▸ **Work instructions**: Give every line from the entries that contains "scrollbar".

Start of Block

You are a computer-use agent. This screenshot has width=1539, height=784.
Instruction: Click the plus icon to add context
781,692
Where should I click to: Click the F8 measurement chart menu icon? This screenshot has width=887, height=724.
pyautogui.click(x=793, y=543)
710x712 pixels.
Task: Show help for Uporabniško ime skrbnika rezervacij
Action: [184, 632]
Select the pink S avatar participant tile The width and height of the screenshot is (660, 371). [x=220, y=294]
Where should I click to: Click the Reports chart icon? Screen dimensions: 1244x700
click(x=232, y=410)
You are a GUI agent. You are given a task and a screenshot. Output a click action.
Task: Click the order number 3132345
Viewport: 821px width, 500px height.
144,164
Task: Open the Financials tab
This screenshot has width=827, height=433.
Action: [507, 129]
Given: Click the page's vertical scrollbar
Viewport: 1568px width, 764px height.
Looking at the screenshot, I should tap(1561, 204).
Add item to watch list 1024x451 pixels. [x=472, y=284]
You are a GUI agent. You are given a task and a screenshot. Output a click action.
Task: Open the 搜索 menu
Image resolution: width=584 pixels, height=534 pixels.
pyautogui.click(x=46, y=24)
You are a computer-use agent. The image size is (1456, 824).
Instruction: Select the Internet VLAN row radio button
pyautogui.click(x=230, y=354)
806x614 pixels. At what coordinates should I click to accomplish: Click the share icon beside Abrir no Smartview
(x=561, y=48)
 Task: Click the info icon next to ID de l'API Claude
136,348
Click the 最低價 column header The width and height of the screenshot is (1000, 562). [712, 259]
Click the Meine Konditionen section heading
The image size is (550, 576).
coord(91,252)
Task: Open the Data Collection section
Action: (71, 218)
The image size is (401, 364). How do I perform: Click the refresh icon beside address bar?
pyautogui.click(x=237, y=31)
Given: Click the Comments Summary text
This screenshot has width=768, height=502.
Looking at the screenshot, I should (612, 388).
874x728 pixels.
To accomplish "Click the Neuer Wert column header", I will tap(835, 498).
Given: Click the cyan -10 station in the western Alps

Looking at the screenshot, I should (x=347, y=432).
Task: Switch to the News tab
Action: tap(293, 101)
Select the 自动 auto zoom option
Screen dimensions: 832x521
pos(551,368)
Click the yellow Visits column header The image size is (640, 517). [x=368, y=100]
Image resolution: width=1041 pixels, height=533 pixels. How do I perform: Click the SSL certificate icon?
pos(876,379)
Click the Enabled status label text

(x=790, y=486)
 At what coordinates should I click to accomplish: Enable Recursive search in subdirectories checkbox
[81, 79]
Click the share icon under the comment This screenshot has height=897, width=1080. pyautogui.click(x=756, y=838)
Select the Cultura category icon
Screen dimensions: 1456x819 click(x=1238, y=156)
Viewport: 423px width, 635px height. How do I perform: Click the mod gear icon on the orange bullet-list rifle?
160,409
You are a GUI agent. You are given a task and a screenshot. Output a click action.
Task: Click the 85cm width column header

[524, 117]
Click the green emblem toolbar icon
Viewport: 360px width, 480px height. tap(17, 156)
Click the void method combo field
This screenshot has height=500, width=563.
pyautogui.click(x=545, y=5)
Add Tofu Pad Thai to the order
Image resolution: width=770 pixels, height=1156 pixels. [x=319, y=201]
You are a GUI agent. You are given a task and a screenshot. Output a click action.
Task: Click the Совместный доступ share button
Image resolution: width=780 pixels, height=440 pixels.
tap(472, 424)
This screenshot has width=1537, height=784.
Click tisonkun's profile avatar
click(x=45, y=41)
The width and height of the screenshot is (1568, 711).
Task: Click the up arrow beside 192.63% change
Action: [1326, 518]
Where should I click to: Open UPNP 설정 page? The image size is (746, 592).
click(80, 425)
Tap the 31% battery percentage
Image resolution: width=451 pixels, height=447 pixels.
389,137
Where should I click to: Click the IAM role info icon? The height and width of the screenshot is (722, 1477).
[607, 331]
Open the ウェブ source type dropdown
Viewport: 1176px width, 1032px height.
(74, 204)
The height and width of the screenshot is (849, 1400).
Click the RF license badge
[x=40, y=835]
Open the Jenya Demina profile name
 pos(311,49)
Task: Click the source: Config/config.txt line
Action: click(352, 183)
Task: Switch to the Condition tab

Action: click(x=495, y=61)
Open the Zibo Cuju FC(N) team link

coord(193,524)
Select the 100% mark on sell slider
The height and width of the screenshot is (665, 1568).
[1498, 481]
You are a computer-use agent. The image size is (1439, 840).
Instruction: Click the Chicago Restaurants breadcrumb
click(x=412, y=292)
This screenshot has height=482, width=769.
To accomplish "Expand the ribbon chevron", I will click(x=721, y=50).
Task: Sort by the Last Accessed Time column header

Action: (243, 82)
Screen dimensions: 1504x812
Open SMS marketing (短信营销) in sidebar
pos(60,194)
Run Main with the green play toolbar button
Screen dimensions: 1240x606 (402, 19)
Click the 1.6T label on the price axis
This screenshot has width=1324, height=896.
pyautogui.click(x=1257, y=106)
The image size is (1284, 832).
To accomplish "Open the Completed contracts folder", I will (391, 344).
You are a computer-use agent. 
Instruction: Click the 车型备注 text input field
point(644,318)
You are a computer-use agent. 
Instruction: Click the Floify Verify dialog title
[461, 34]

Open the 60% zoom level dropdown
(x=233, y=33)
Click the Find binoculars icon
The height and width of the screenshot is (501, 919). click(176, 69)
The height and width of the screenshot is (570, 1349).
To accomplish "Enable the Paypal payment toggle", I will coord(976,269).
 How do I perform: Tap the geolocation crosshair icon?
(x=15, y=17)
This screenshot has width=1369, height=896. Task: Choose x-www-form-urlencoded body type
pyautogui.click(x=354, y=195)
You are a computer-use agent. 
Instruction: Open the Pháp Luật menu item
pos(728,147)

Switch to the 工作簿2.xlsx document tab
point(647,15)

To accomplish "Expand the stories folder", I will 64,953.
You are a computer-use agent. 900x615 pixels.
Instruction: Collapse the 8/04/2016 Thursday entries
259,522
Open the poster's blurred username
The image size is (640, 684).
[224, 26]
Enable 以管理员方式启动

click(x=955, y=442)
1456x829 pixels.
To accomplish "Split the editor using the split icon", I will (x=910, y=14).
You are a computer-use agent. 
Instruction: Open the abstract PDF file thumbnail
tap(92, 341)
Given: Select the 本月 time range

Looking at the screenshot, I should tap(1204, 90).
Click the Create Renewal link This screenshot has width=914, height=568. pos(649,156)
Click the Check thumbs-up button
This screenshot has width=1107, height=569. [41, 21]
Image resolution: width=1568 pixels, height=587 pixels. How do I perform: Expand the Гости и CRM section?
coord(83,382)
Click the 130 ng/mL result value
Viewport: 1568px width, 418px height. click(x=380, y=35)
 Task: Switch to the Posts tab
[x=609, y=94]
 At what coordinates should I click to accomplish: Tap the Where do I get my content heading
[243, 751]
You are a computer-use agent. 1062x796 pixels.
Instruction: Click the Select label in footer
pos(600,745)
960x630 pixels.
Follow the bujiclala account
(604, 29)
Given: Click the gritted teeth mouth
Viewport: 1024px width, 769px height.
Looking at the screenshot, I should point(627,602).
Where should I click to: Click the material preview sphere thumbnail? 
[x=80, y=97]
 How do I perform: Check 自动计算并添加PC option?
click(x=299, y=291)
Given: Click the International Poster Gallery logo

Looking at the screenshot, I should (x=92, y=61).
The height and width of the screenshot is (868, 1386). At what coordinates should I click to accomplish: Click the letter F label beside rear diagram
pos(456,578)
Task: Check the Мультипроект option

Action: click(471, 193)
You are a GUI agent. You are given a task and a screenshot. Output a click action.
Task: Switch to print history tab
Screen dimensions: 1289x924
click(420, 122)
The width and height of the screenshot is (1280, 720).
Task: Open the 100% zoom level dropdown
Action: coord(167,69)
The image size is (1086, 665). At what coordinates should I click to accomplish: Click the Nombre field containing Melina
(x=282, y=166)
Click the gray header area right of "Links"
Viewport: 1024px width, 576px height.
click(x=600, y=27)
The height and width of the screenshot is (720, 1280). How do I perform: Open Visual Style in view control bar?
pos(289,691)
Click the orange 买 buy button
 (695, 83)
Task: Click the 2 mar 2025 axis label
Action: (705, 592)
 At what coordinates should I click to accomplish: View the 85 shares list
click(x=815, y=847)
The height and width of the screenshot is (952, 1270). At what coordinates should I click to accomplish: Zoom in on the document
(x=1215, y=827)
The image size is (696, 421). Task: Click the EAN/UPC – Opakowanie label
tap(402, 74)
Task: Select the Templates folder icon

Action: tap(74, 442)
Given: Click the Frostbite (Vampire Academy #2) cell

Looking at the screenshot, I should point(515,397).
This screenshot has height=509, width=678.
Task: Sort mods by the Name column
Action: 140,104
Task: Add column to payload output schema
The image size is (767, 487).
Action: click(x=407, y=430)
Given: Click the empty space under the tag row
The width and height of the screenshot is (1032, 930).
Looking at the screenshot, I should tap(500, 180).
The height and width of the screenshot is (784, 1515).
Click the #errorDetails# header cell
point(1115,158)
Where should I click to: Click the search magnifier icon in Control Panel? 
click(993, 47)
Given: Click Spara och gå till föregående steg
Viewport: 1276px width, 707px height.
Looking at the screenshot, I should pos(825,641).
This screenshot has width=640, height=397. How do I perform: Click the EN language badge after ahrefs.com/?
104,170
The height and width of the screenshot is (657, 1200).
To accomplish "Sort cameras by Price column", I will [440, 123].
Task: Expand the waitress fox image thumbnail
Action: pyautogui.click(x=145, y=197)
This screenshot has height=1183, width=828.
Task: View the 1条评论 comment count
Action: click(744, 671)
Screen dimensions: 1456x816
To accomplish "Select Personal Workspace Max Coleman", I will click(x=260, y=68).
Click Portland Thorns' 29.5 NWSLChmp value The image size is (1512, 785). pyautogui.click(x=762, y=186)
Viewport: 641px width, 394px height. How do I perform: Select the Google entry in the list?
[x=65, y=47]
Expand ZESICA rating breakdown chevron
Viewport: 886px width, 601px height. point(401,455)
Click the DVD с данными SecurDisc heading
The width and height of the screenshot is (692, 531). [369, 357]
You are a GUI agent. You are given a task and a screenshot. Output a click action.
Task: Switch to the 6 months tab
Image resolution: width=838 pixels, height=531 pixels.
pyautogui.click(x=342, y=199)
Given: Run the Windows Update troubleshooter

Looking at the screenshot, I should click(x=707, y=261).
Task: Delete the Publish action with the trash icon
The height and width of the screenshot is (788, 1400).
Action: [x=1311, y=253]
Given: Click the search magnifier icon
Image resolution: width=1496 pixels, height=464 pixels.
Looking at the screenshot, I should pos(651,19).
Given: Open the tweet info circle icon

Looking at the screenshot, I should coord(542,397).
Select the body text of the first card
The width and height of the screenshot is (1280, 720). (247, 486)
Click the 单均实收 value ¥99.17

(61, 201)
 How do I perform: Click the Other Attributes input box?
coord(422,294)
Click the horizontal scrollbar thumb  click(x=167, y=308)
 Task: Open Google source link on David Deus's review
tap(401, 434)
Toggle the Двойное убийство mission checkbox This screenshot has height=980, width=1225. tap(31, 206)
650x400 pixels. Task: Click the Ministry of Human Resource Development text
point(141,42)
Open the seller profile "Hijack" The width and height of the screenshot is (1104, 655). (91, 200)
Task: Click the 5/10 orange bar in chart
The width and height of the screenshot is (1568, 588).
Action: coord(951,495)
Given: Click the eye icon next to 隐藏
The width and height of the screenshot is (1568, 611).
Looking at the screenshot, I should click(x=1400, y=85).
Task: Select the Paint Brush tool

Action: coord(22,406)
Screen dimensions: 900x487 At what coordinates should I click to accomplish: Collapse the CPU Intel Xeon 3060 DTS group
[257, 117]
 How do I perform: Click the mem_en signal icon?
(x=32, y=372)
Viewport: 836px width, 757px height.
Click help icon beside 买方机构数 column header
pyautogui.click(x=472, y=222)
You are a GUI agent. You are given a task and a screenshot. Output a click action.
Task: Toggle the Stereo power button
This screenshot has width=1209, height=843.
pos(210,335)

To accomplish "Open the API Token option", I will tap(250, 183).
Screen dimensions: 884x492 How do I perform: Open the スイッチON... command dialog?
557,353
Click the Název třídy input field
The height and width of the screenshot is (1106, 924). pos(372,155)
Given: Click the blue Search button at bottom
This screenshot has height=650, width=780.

End of Block

▸ **Reply**:
Given: Click the page's vertical scrollbar
Click the horizontal scrollbar thumb  click(x=167, y=308)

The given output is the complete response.